The depression that hit me on Friday came so fast and so swift that I had no idea what happened. It continued through Friday night, into and through Saturday and even into Sunday. I kept going through the motions of life, doing what I knew was expected of me, but miserable inside...and I didn't know why.

The more I thought about it, the more convinced I became that I was possessed. Someone else had taken over my body completely. I didn't like the person at all! And then it dawned on me. The devil was working on me. Where he came from and how he managed to grab such control of my life is beyond me. In fact, if someone were to tell me that the devil could do this, I would have been skeptical. Trust me, it's real. When things are going great, the devil will try and destroy. He took away my desire to write, my desire to love, my desire to exist.

Oh, I prayed and asked God why this was happening to me. I asked for His help. I wondered why I wasn't receiving any answers. I realize this started several weeks ago, a slow take-over that culminated on Friday. It wasn't a sudden thing. It had been subtle and slow and devastating. Then I spoke with my daughter, who has also suffered from depression, and I knew she would understand. See, she is one of those stones I spoke about last week. And she told me something I needed to hear. She reminded me that the devil doesn't hear our thoughts, only God. So I needed to say the words out loud. Cast the devil from my body. Tell him there was no room for him. And I did. And I prayed.

Today, tears are gone. I know I can face life and my optimistic self has returned. Oh, the devil is still here. He's still trying to chip away at me. But he's losing ground. And I will continue to take a stand against him, for I know with God all things are possible.

Just plain depression? NO. SAD? Maybe. "Sneaky Attack by Devil"

Friday, January 23, 2009

Morally Right...or Wrong?

I'm in a ready to cry mood today. Skip that as I dot my eyes with a tissue. I was in a decent mood this morning, got stopped by several school buses (which is a major point of frustation for me--but another story for another time). Finally, I moved along and while driving on a road that always brings a peace and sense of calm, I started thinking about...cats. Out of the blue, I remembered holding my beloved Sarah, while they "put her to sleep." Every vivid second replayed and I got so incredibly sad. I started thinking about whether we should be doing this. I mean, how does God look upon us for ending life? It is morally wrong in the majority's eyes to stop a human life, regardless of the circumstances. What about animals? Legal, yes. Morally right? I don't know. I just know that it broke my heart and the memory will reside with me forever...to come popping back at inopportune moments...like driving.
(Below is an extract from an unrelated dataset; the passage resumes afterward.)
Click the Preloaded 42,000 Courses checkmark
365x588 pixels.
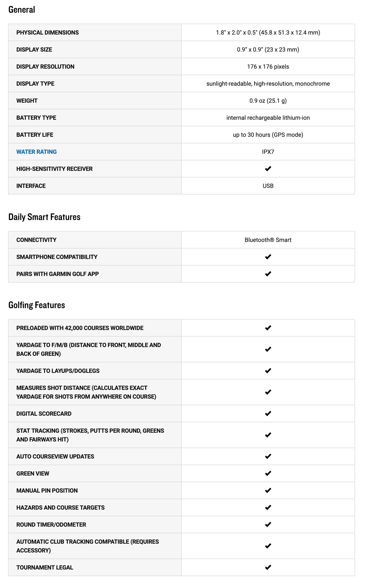[268, 328]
So, here I am, sitting here in my office feeling frustrated and upset over things that I cannot control. I'm not a fit person to be around today. Must be a hormone thing.
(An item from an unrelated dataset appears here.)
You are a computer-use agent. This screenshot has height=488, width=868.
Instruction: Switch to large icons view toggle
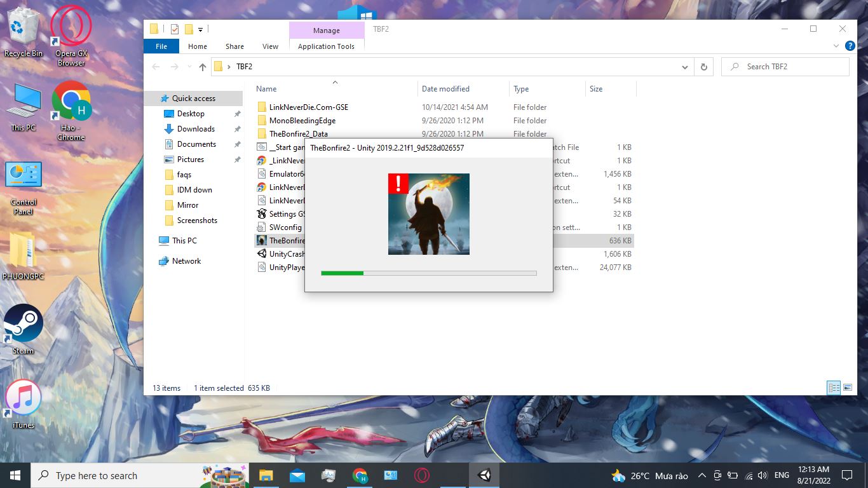pyautogui.click(x=847, y=388)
Just had to share a second post today. Hopefully, it will lighten my mood.

Thanks for bearing with me.

Spreading Joy in Traffic

For the past few days, I've been searching for my muse. This morning I'm sitting at my desk and wondering where she's gone to hide. As I look around my desk, I've decided she is in a corner pouting because...there's just no room for her. **sigh** Guess I'll have to clean up this mess over the weekend.

Yesterday, I did my good deed by stopping to allow three cars out of an apartment parking lot. Traffic in the morning on this two lane road is horrendous. They acknowledged me with a wave or a smile, which made it all worthwhile. I guess the guy behind me must have been filled with joy as well because he kept honking his horn. It is my goal to spread joy to all. I probably should have turned and acknowledged his happiness, but I decided to just sit a few extra seconds and let him be blessed by the moment.

Today the temperature is supposed to get warmer...48...a heat wave considering the sub zero temps we've been having. But that means even more glacial melt. Ugh!

Thanks for stopping by!

Currently reading: BLUEGRASS COUNTRY, by Allie Pleiter (Publisher Steeple Hill, Love Inspired Inspirational) Feb '09

Thursday, January 22, 2009

Ohio Romance Authors Contest

Several of my fellow authors from Central Ohio Fiction Writers have a group blog on My Space. Several times a year, we offer a great contest with lots of free books. So what better time than Valentine's Day! Here's the info.

The Ohio Romance Authors are gearing up for a sweetheart of a contest... Visitors who post a note to this blog will be eligible for our big Valentine's Day Contest. A random drawing will be held February 13th with the winner being announced on the blog February 14th, Valentine's Day.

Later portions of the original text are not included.